I make no apologies for saying it, but not going to the gym because you just don't feel like it is no excuse. By all means, if you are nursing an injury or the flu, stay in bed at home and rest. Any form of physical activity under these conditions would put you further behind and no-one wants that.
If you are a little tired or had a bad day at work, do not allow your mind to talk your body into skipping your planned workout. It will, but don’t listen to it. It should not be that easy to just want to miss a workout. If you are tired from working a long shift, then a good, intense workout might be the last you want, but it is also the thing you need the most. It can be the perfect remedy to make you feel better.
I don’t necessarily advocate using supplements for energy before a workout, but sometimes we all need a kick in the pants to get going. A coffee shortly before working out may give you that extra boost that is needed to get you through a workout. Whatever works, whatever gets you to the gym is all good to me and especially for you.
From this point on, I want you to make a pact with yourself that each and every REP, SET and EXERCISE you do will be with the utmost intensity. When it is time to do your set, get your game face on and it is ALL business. Focus on the task at hand, moving as much weight as you can with as much energy as possible.
While you are doing your set, nothing else in the world matters but performing this set to the best of your ability. Once it's done, you cannot get it back. It is just you and the exercise.

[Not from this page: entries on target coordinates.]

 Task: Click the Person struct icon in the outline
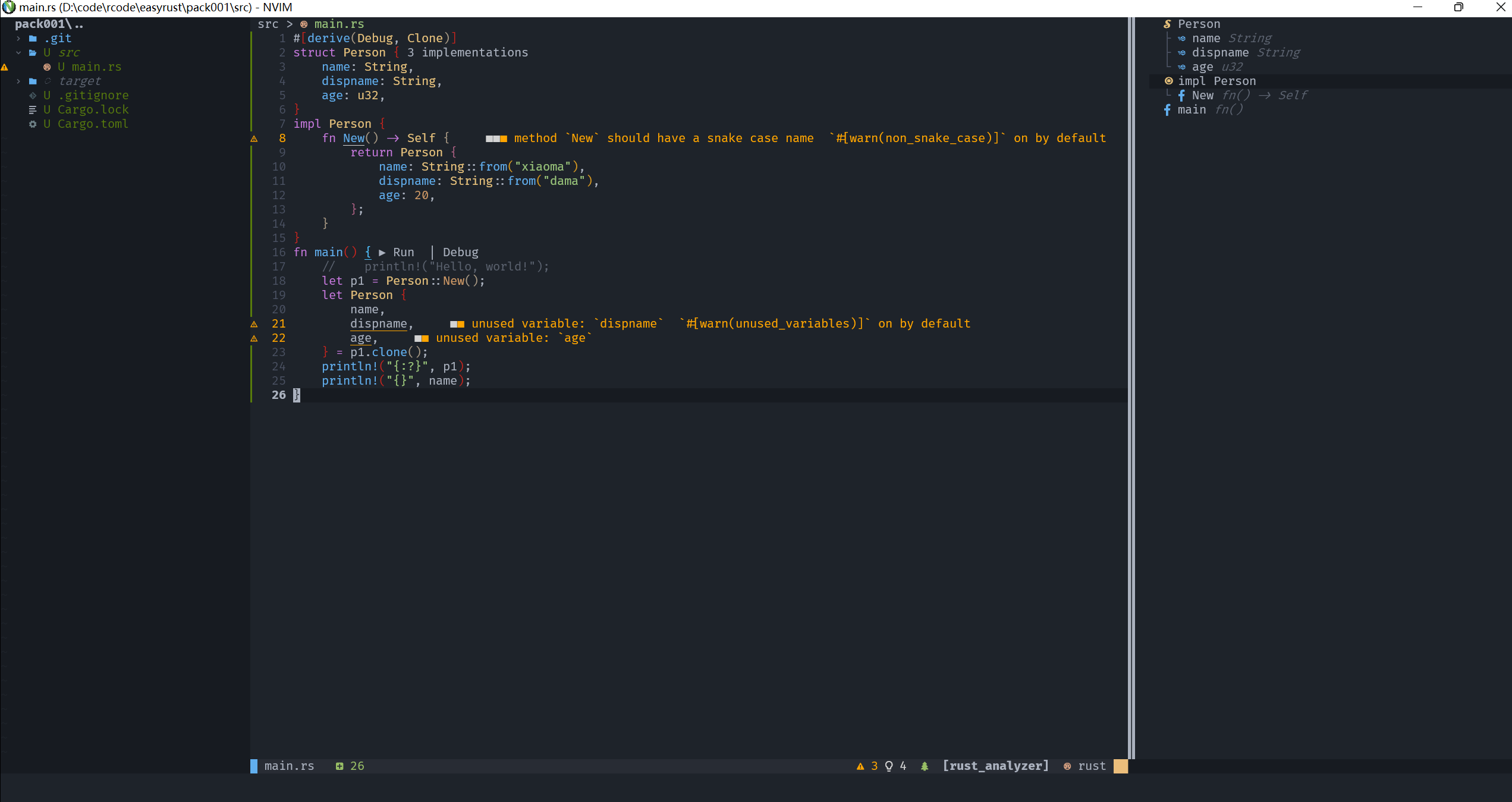point(1167,24)
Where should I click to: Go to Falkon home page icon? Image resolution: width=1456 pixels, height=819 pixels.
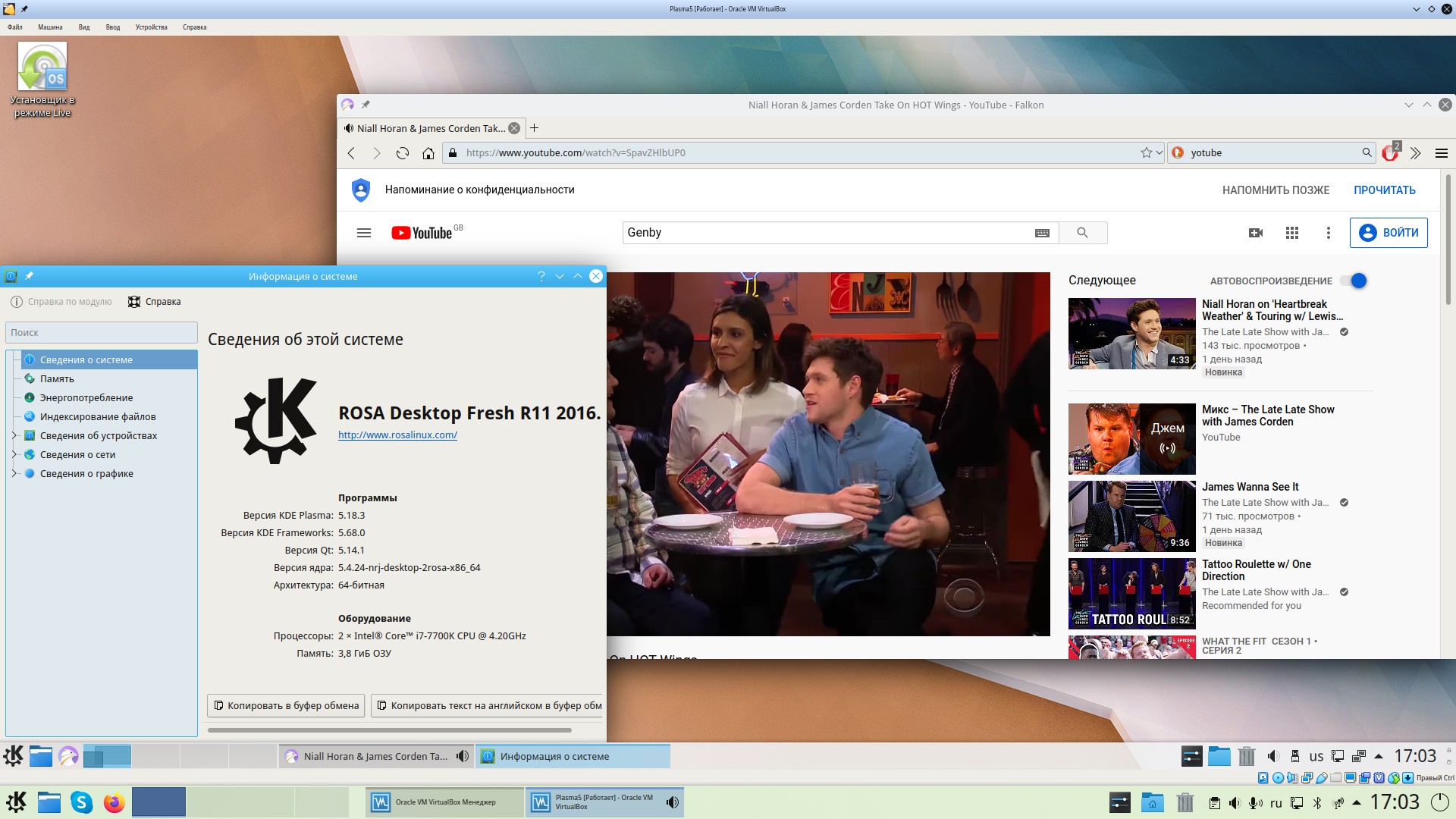click(428, 153)
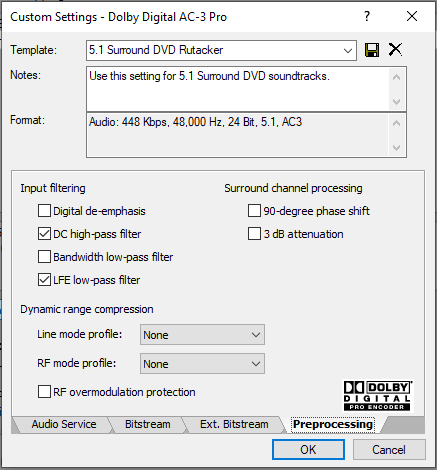Click the Format box down scroll arrow

pos(396,147)
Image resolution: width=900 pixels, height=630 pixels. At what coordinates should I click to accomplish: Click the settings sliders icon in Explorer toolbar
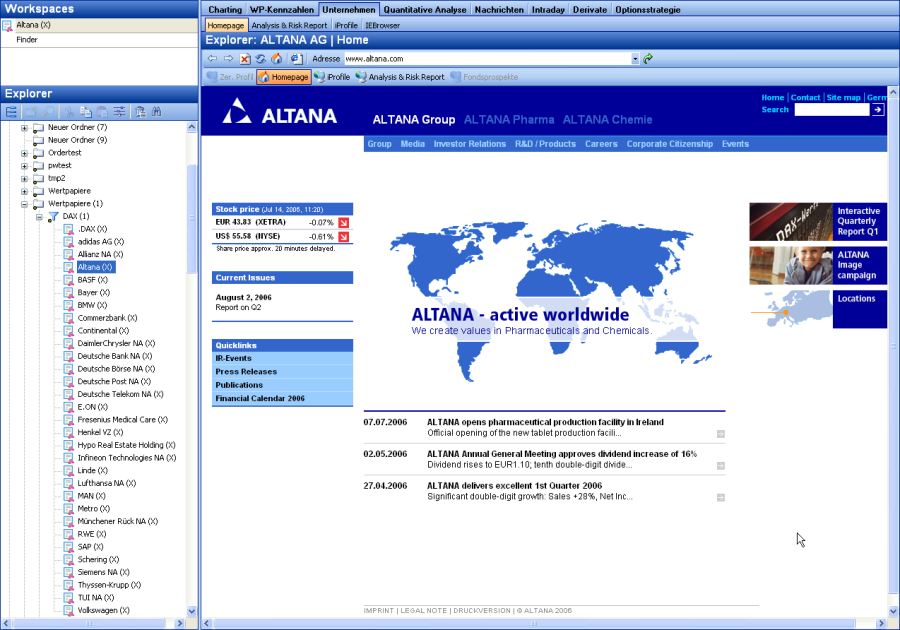pos(119,112)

You want to consistently try to hit a new ‘high peak’ when doing any exercise. By their very nature, warm-ups can lack a certain bit of intensity, as it is more important to train intensely on your heavy sets, but your warm-ups should definitely not lack focus as a result.
Working out with the utmost intensity is the deciding factor between getting results and wasting your time. When you only have yourself to beat, you need to be winning every time.